Some months ago I paid my brother an evening visit only to find him relaxing in a chair with a book, the cover of which nowhere indicated that its contents dealt with double-entry bookkeeping, external audit or any other of the concepts so dear to modern accountancy. This was indeed a surprise as my soon to be CPA sibling has for some time devoured only those texts which directly relate to his career in the “language of business” and the dreaded test one must take to speak it with authority. Yet this night, he put all thoughts of the “big four” aside and praised, with a feverish intensity, that plucky junior barrister of the Old Bailey and invention of author John Mortimer, Horace Rumpole.
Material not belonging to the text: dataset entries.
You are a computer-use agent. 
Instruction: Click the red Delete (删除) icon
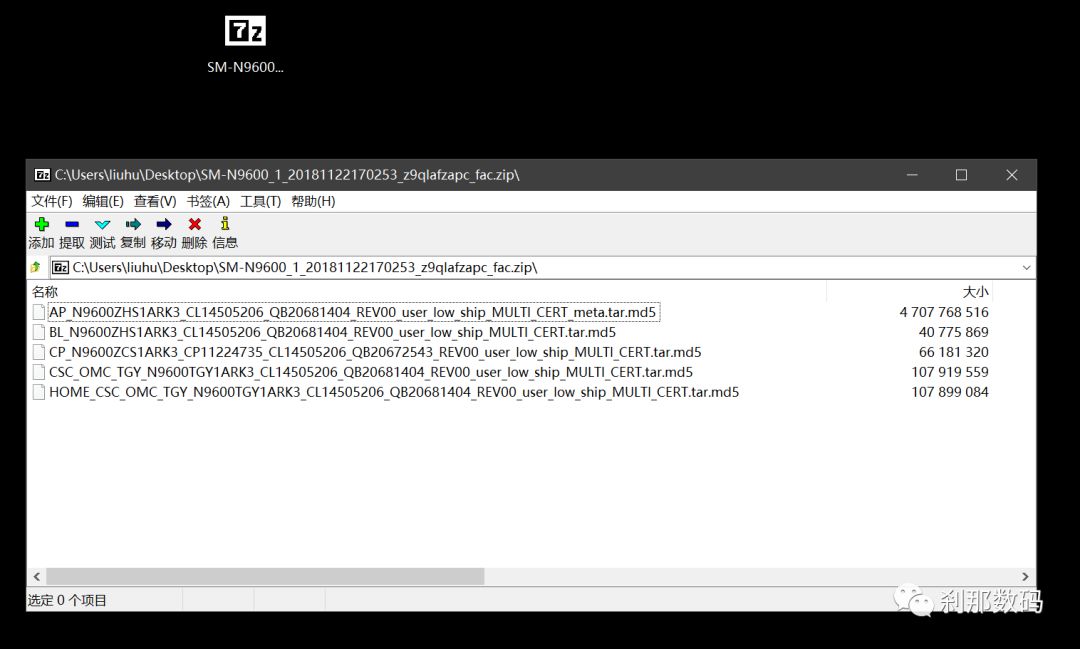(194, 225)
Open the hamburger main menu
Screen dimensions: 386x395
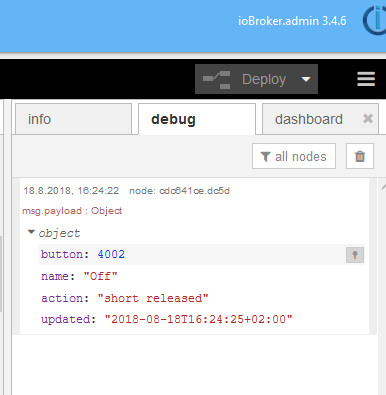click(366, 79)
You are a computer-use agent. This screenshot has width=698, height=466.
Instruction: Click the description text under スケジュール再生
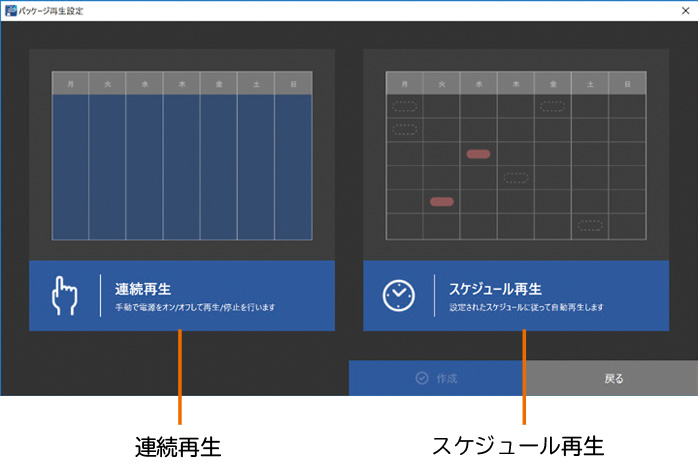pos(526,308)
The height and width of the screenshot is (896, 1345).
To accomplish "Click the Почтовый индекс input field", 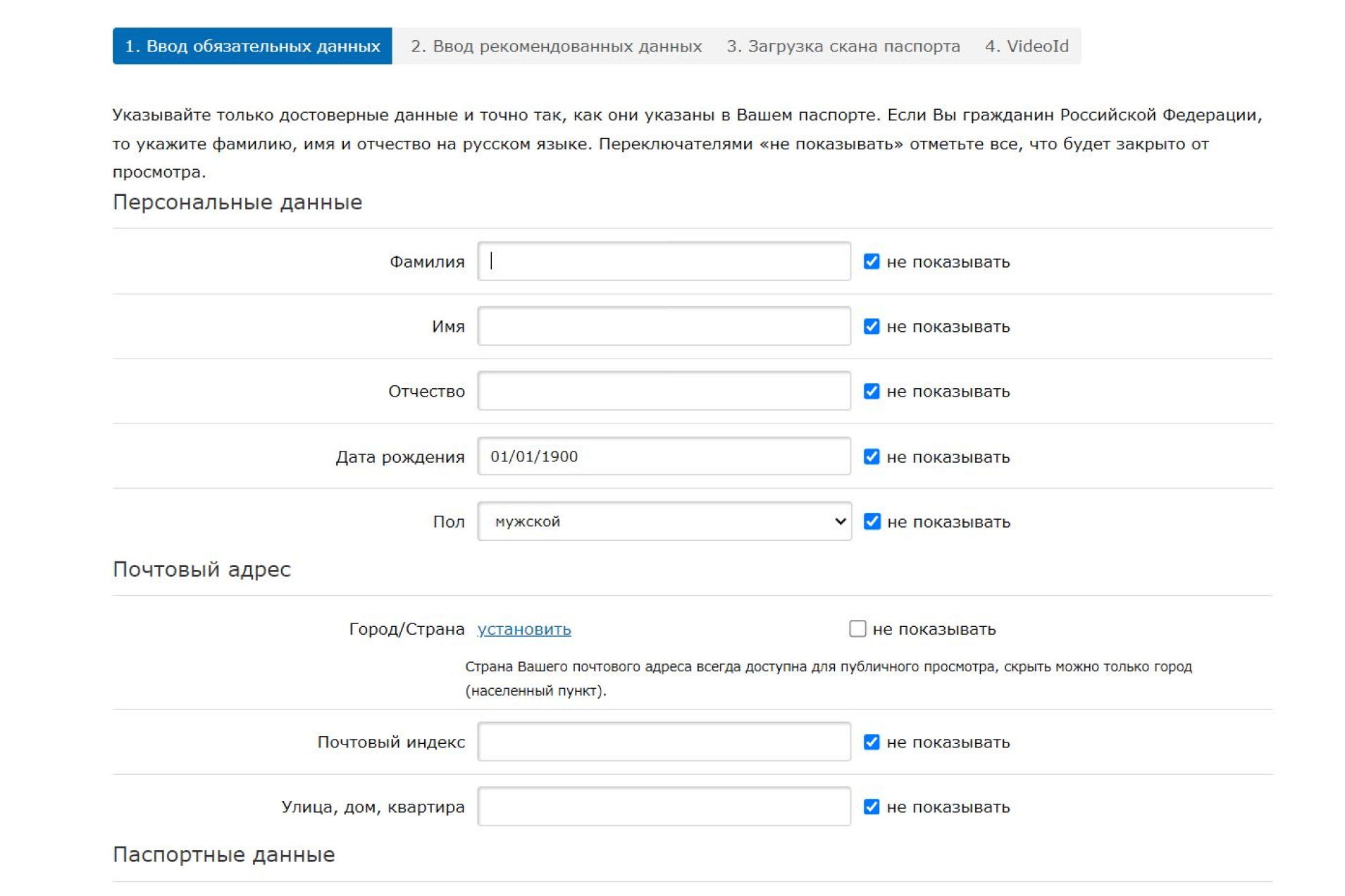I will tap(664, 742).
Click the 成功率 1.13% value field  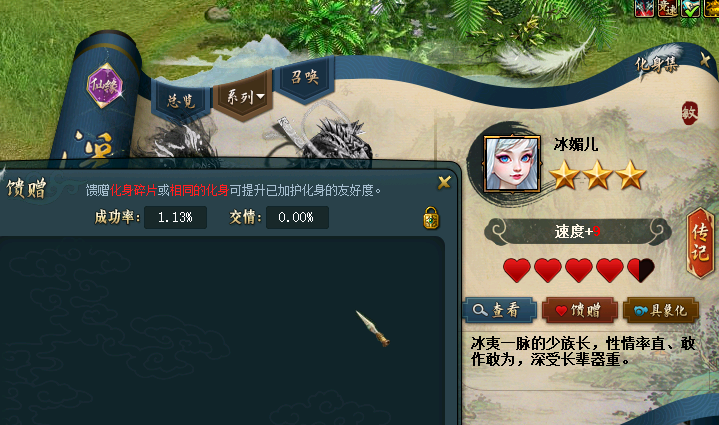coord(175,217)
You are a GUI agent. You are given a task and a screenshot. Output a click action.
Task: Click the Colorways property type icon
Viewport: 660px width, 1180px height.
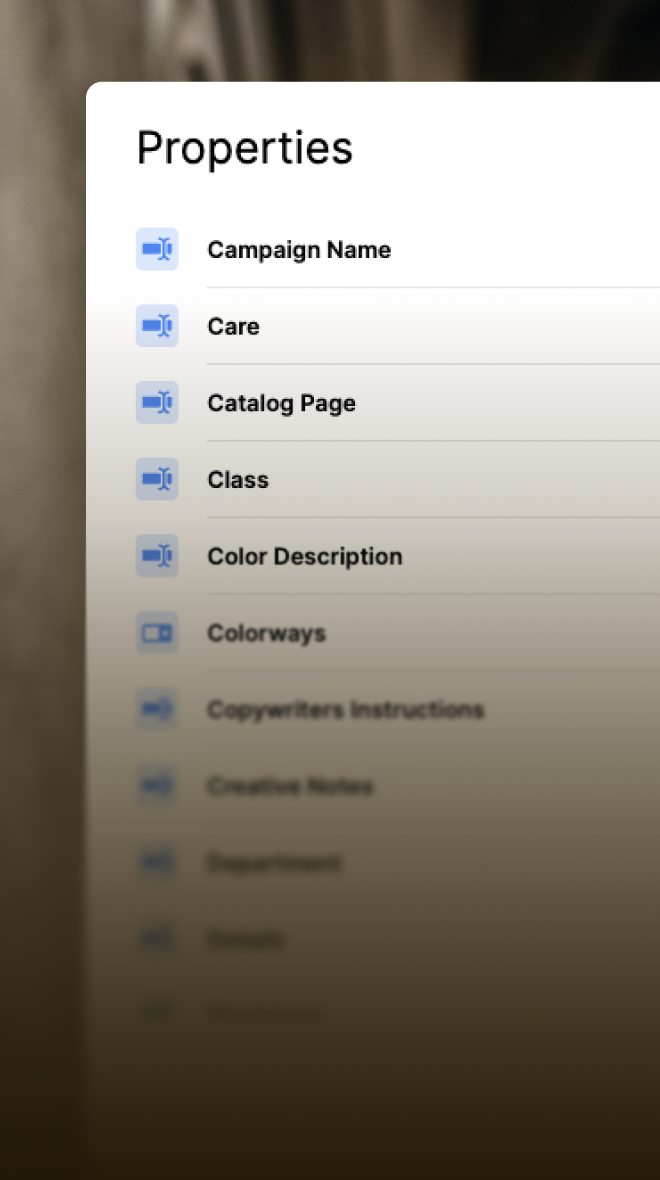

Since then I too have become enamored with John Mortimer’s ability to spin stories with a wonderful sense of humor and blend the characters of Rumpole, his wife Hilda (She who must be obeyed) and host of other solicitors, barristers, QC’s, Judges, jurors and defendants that make up the rollicking menagerie of number ten Equity Court.

Rumpold and the Primrose Path is Mortimer’s latest and potentially last collection of Rumpole stories. The characters lack some of the sparkle of his earlier works yet Rumpole’s escape from the Primrose Path Home after a heart attack and his subsequent adventures are sure to delight even the most skeptical reader.